I am stumped here :-\ . It runs so rough that when I begin to release the clutch pedal and apply gas the car starts to shake violently like an earthquake. Although it idles rough, it revs very nice and fast. It is also very hard to start (more so when cold) unless the accel pedal is pushed to the floor. There is a squeaking sound but I am unsure if it is related to this problem. I think the squeaking is coming from one of the timing belt tensioners (good thing I ditched the covers).
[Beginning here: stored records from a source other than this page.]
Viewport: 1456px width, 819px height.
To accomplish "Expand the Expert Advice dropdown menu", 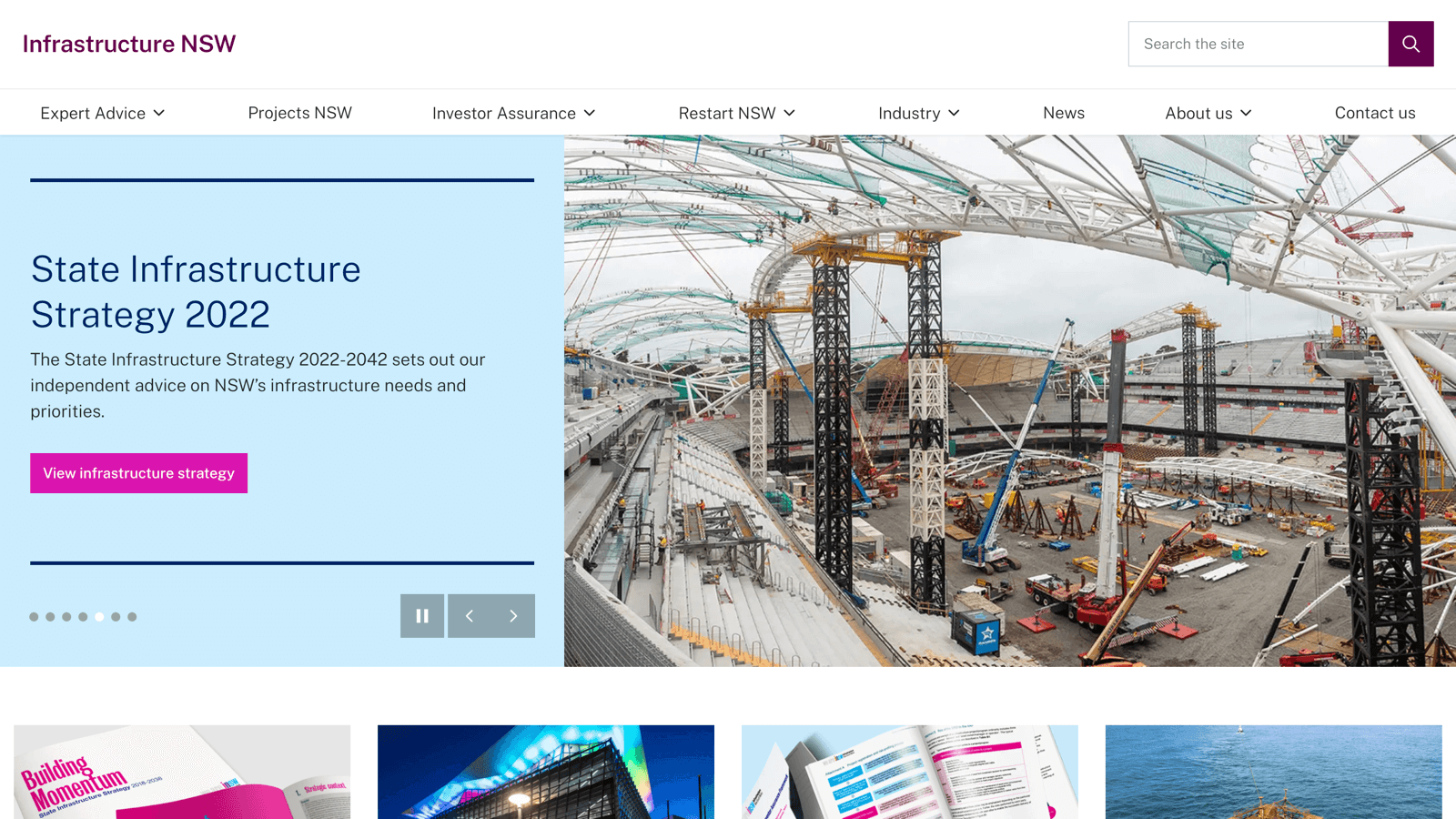I will (102, 113).
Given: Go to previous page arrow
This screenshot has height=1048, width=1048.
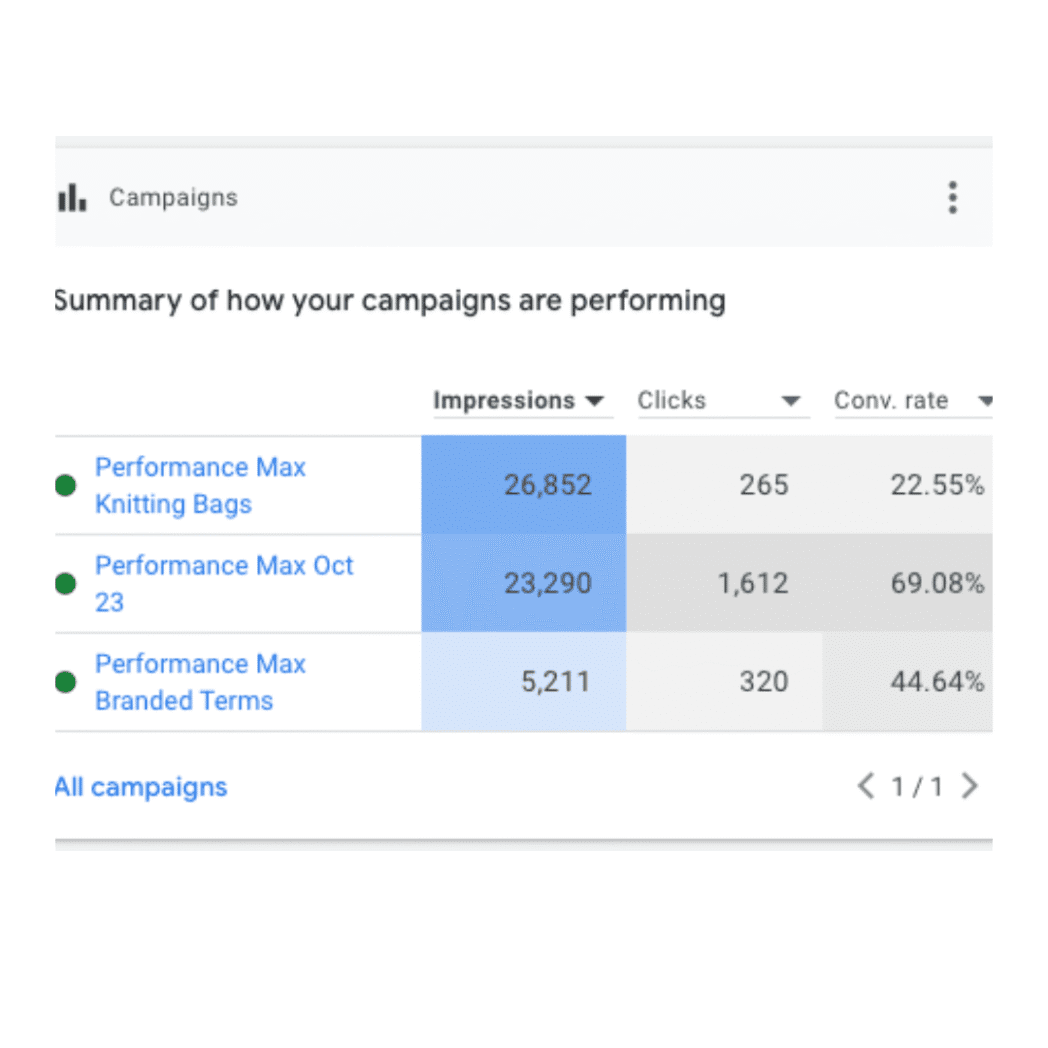Looking at the screenshot, I should coord(866,786).
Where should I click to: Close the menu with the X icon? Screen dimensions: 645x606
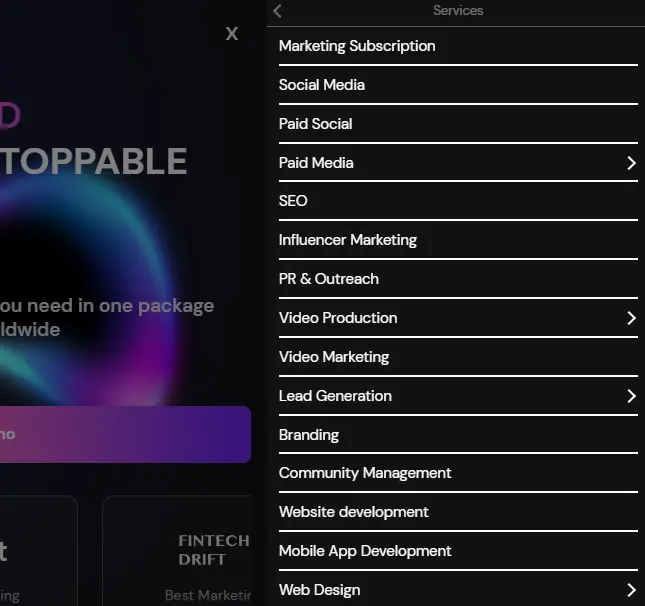point(232,34)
Also another thing that may be related or not is I am getting a code 22 (knock sensor) from the ecu.

 

Here is whats been done:

ported cylinder heads

new oem turbo head gaskets

delta cams (mild grind)

lightened XT6 flywheel and new clutch (haven't adjusted the clutch cable yet)

TWE Header

Stock downpipe and cat

O2 sensor has been replaced right before the car sat two years ago

turbo spider intake manifold swap (all electrical plugs have been cleaned out and checked for corrosion)
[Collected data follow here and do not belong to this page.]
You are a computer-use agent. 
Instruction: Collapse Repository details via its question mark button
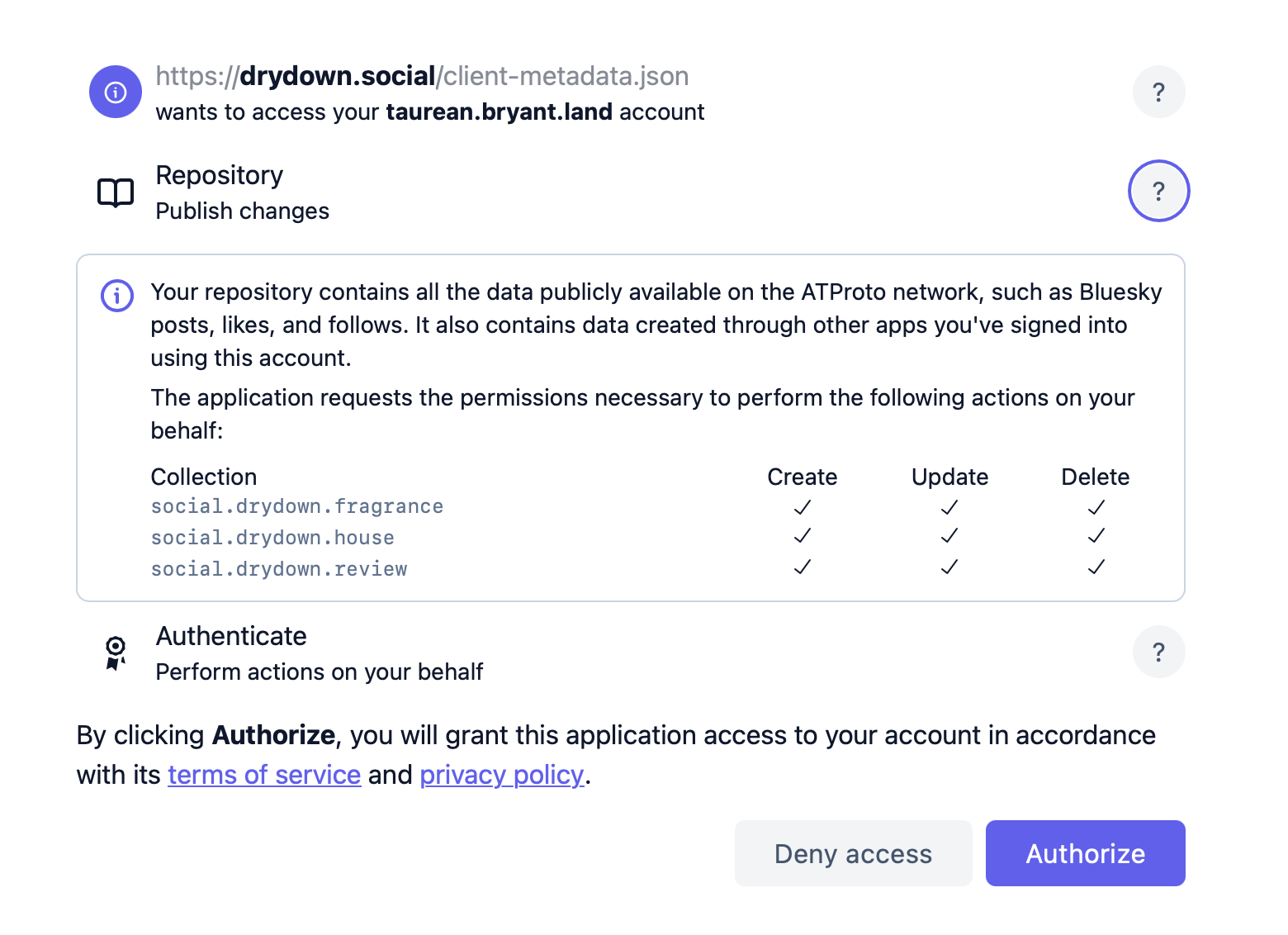tap(1158, 191)
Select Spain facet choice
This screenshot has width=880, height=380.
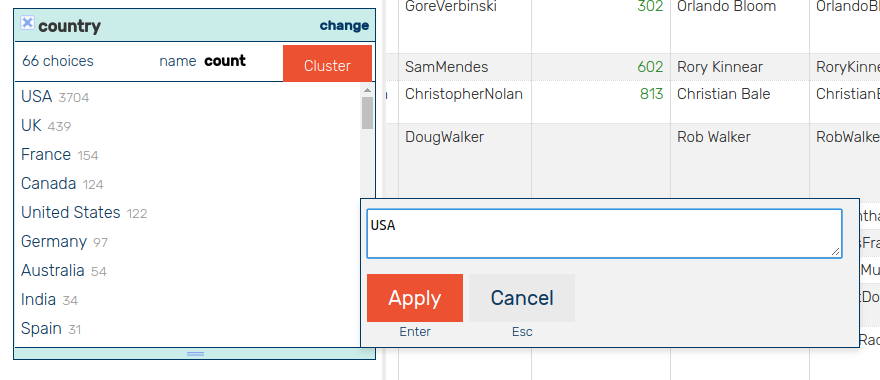point(42,328)
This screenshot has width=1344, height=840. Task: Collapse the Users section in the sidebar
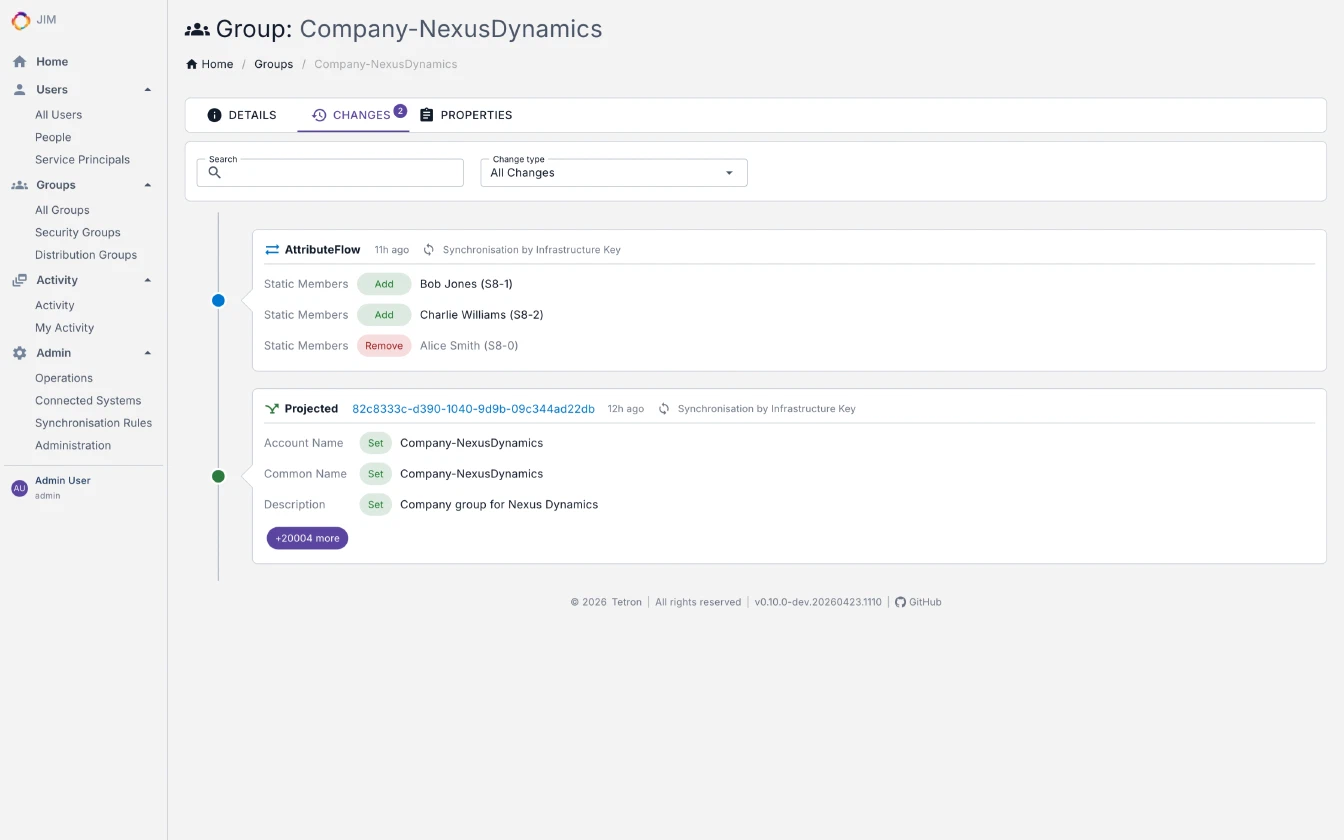coord(149,89)
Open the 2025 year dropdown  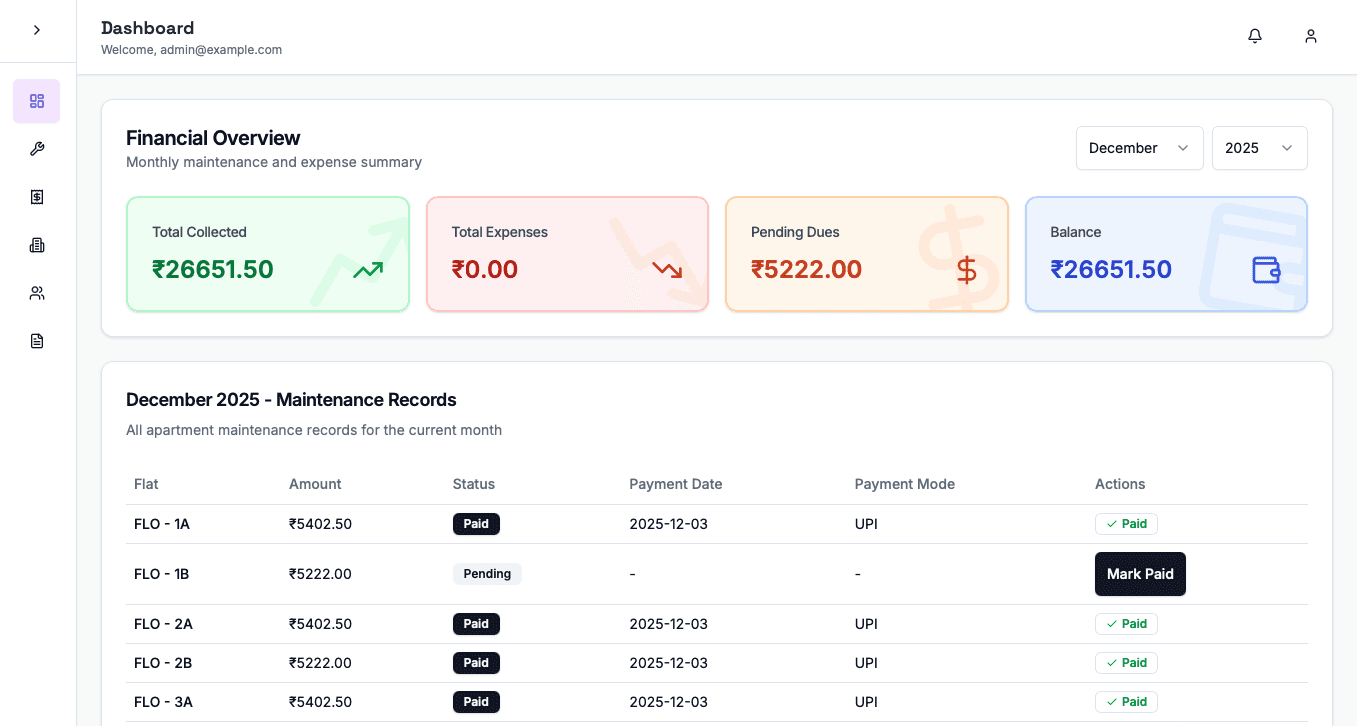pos(1260,148)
fuel injectors have been cleaned by RC Engineering

new fuel filter

new spark plugs and wires

new oem dirtibutor cap and rotor

old gas has been pumped out of the gas tank and a couple gallons of fresh 91 octane gas has been added

look at my signature for anthing I forgot to list

 

My thoughts:

Will the delta cams make the car run this rough? I tried to adjust the TPS while the engine was on to see if it had any effect and it doesn't. I also tried turning the distributor 180 degrees. I have been troubleshooting the spark and fuel for a long time and replaced a lot of stuff. Could it be I installed the timing belts incorrectly or could it be some stupid sensor on the spider intake manifold is not working?

 

What are your thoughts? What should I check next? This is the first time I attempted a project this big so it maybe or not something trivial that I forgot to do. Also note that the car ran fine (with cracked heads and crossover pipe) back in March.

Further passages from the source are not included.